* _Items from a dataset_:
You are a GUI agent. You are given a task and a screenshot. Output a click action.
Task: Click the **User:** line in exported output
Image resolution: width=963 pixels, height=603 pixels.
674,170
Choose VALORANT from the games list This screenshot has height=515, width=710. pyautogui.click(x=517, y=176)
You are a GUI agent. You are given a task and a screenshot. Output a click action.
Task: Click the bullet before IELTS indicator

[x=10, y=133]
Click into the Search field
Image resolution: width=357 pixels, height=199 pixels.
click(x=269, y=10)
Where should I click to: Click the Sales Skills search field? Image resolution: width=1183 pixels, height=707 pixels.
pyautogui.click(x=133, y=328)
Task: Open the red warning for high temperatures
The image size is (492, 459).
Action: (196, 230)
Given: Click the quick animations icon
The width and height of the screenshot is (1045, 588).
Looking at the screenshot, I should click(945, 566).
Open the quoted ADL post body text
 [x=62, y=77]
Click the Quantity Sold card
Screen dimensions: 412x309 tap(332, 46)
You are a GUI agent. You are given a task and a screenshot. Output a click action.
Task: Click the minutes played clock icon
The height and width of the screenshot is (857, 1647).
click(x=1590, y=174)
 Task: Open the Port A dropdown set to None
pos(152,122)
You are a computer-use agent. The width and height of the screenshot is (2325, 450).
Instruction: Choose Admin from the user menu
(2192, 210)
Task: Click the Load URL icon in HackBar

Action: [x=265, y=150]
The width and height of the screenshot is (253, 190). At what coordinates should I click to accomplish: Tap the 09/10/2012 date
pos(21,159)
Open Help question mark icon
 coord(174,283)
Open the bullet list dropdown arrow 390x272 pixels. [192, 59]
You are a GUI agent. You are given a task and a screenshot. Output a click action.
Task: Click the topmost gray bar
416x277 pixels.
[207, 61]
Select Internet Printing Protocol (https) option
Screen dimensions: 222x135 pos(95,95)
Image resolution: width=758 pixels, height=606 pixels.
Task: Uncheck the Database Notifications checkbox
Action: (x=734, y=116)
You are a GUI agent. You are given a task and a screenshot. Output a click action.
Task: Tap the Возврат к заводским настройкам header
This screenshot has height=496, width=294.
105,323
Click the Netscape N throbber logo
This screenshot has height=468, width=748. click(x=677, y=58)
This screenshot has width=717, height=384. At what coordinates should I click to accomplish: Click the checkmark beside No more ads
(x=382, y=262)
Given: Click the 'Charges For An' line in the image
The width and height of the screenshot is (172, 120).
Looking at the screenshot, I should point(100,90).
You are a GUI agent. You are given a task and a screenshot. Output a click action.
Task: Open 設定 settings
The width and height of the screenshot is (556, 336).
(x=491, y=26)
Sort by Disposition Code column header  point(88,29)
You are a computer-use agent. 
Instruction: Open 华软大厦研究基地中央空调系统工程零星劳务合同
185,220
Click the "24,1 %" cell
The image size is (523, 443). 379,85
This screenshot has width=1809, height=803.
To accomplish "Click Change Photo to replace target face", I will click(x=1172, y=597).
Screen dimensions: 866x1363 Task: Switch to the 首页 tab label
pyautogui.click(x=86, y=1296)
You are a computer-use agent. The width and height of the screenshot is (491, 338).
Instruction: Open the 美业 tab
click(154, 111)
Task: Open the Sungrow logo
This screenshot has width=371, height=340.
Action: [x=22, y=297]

* _Your objective_: Show every line of the data that includes the string "header".

* _Reply_:
Task: Tap the Возврат к заводским настройкам header
Sort by Disposition Code column header  point(88,29)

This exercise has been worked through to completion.